Flickr has just jumped into the photo licensing market with both feet, hoping to help you sell your stunning photos to a variety of “photo agencies, editors, bloggers and other creative minds.”
Image licensing isn’t a new idea for Flickr, long a repository for the best in high-quality photos posted by professional and amateur photographers alike. Flickr’s always allowed photographers easy access to creative commons licensing to tell editorial staffers which photos could be used, and for what purposes. It also allowed creators the ability to license their photos professionally via Getty Images and get paid, though the specific deal with Getty was discontinued back in March of this year.
Now, though, the list of places that you can sell the images you take on your iPhone to is even larger.
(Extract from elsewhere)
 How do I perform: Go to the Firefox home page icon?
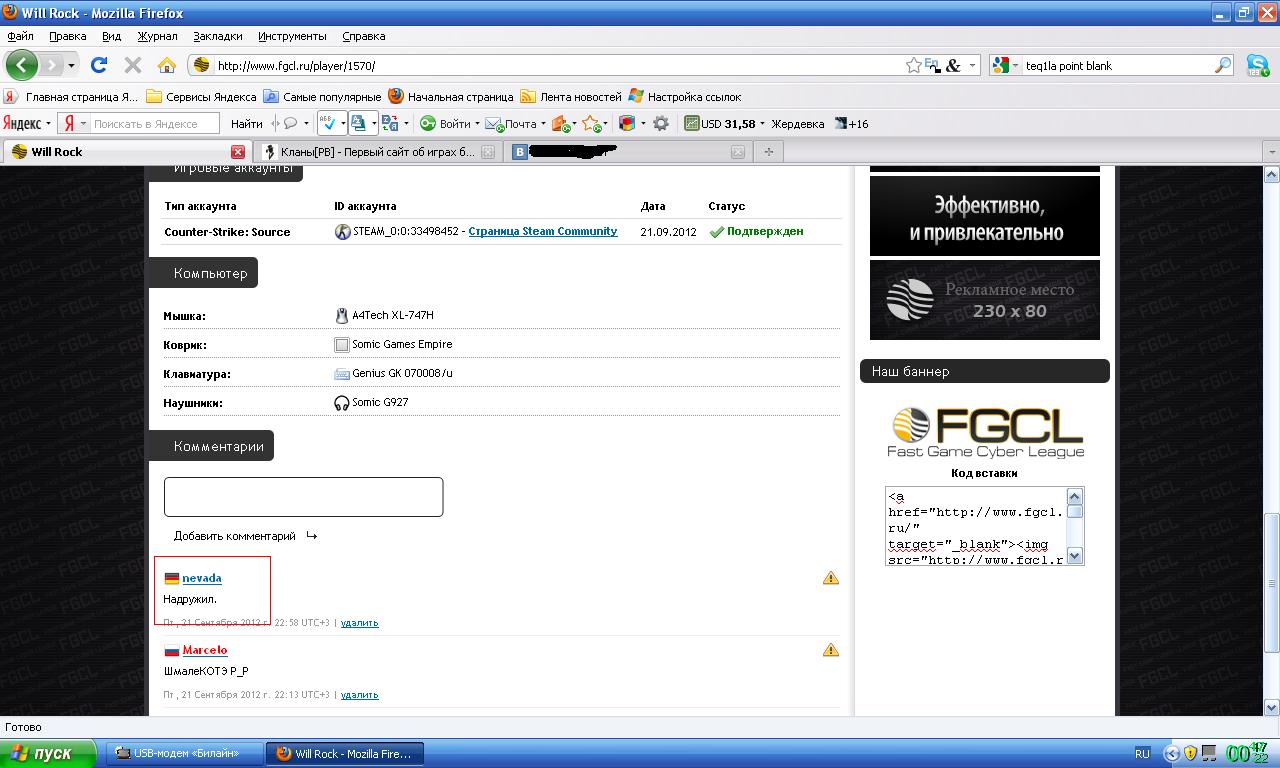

Seven years after the debut of the revolutionary and magical device, iPhone photography has developed to the point of being used for war coverage in The New York Times. Apple’s smartphone models take four slots on Flickr’s five most-used cameras list (the only traditional one is a Canon EOS REBEL T3i).
The blog post on Flickr makes it sound super easy to take advantage of the program, even while it’s a little light on details.
“Getting discovered for creative opportunities is as easy as being a Flickr member and uploading the photos you love,” the company writes. “Flickr’s curators are searching for exciting and credible opportunities for you to share your exceptional photography. They will reach out to you via Flickr Mail and provide details on Flickr’s licensing program.”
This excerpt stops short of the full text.